QakBot operators are resourceful and able to respond quickly or change their delivery strategies. This malware is an ever-evolving and persistent threat designed to opportunistically target any industry or region.
SocGholish, one user can affect the whole system
SocGholish, also known as FakeUpdates, masquerades as legitimate software updates. This JavaScript malware loader targets Microsoft Windows-based environments and is delivered via a drive-by attack (downloaded without user interaction).
Visitors to the extensive network of infected websites are tricked into downloading 'updates', often lured by outdated browser prompts or other updates for Microsoft Teams and Adobe Flash.
SocGholish is linked to Evil Corp, a Russia-based financially motivated cybercriminal organization. Typical targets are accommodation and food services, retail trade and legal services, primarily in the United States.
SocGholish is also associated with Exotic Lily, an initial access agent that conducts highly sophisticated phishing campaigns to gain initial access and sell it to ransomware groups or other threat actors.

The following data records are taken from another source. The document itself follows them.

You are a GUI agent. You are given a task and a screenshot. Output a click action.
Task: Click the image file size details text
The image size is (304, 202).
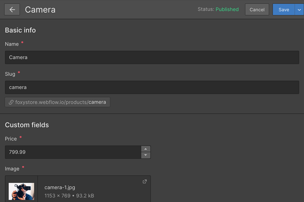[x=69, y=196]
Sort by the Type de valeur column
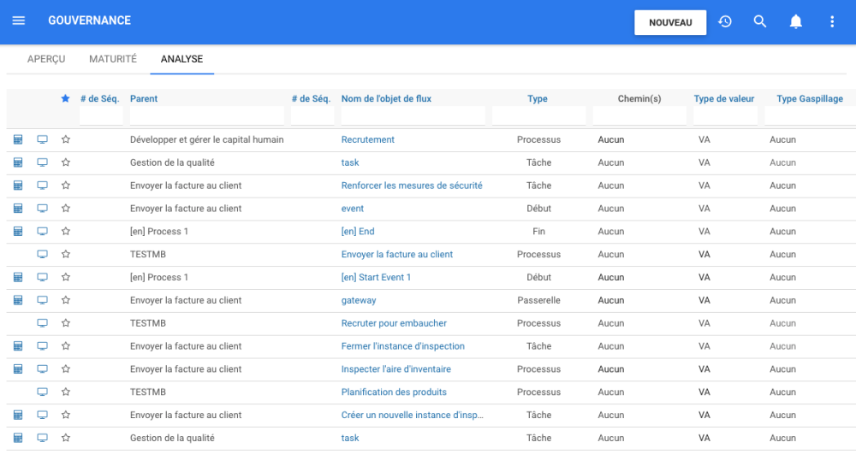856x454 pixels. [723, 99]
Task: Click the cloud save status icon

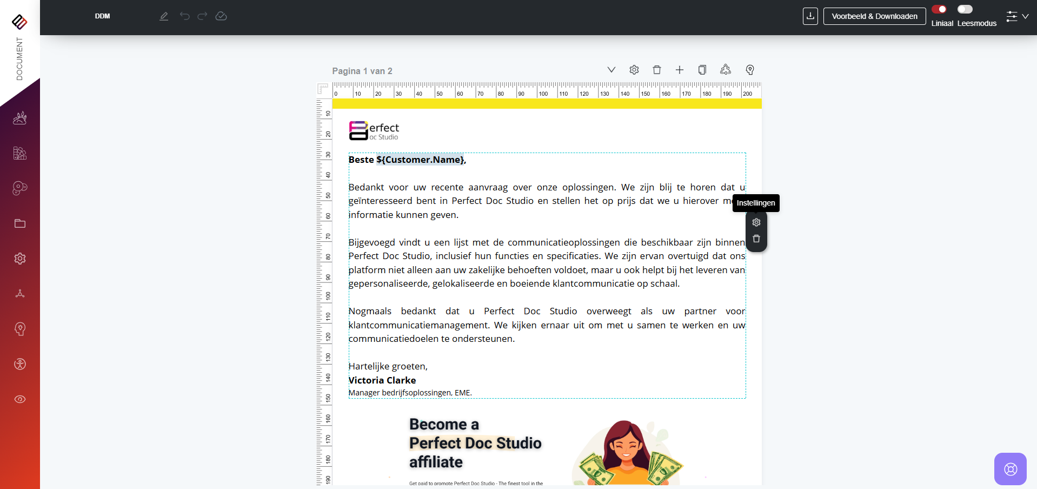Action: point(221,16)
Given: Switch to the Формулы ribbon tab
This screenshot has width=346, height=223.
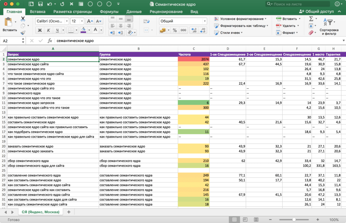Looking at the screenshot, I should coord(109,12).
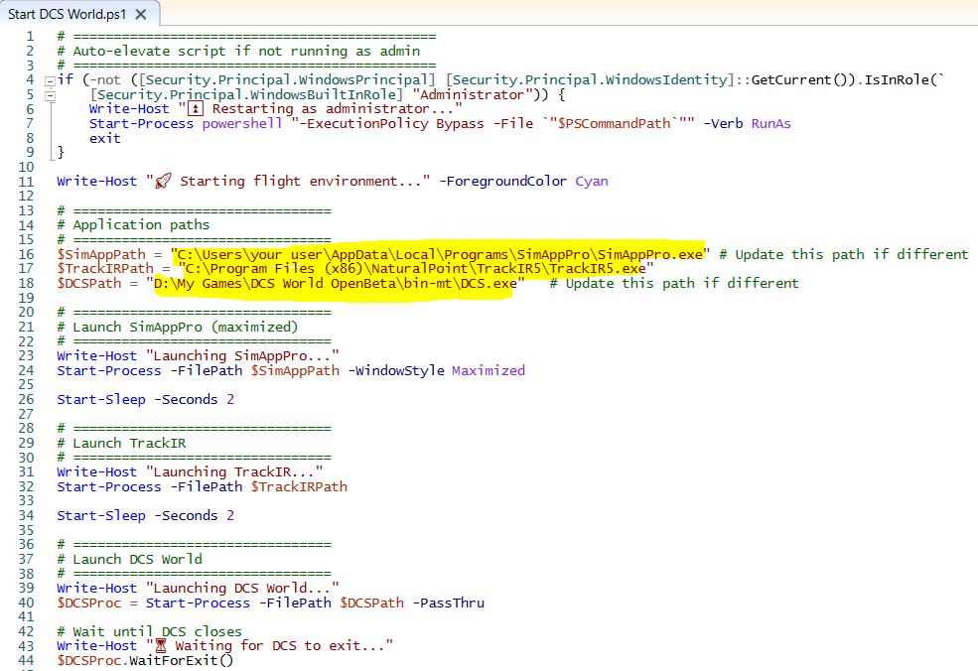Click the highlighted DCS.exe path string
This screenshot has width=978, height=671.
pos(336,283)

SocGholish operators use convincing social engineering tactics, and awareness is critical to minimizing this threat.
Its vast malware distribution network operates on infected websites and social engineering; as little as four user clicks can affect an entire computer system domain or network within days.
Raspberry Robin an all-rounder
Associated with various powerful malicious groups, including Evil Corp and Silence (Whisper Spider), Raspberry Robin is a highly elusive worm loader that targets Microsoft Windows environments.
After the initial infection via a malicious USB device, cmd.exe's superior propagation capabilities come into play when it runs on an infected USB and executes a LNK file.
The LNK file contains commands that trigger a native Windows process, such as msiexec.exe, to initiate an outbound connection to download the Raspberry Robin DLL.
In addition to the Cobalt Strike tool, Raspberry Robin has been used to spread several ransomware and other malware variants, such as "Cl0p," "LockBit," "TrueBot," and "Flawed Grace."
In 2023, Raspberry Robin operators are targeting financial institutions, telecommunications, government and manufacturing organizations.
The Raspberry Robin is a very useful addition to a threat actor's arsenal, helping to establish an initial network foothold and delivering multiple forms of payload.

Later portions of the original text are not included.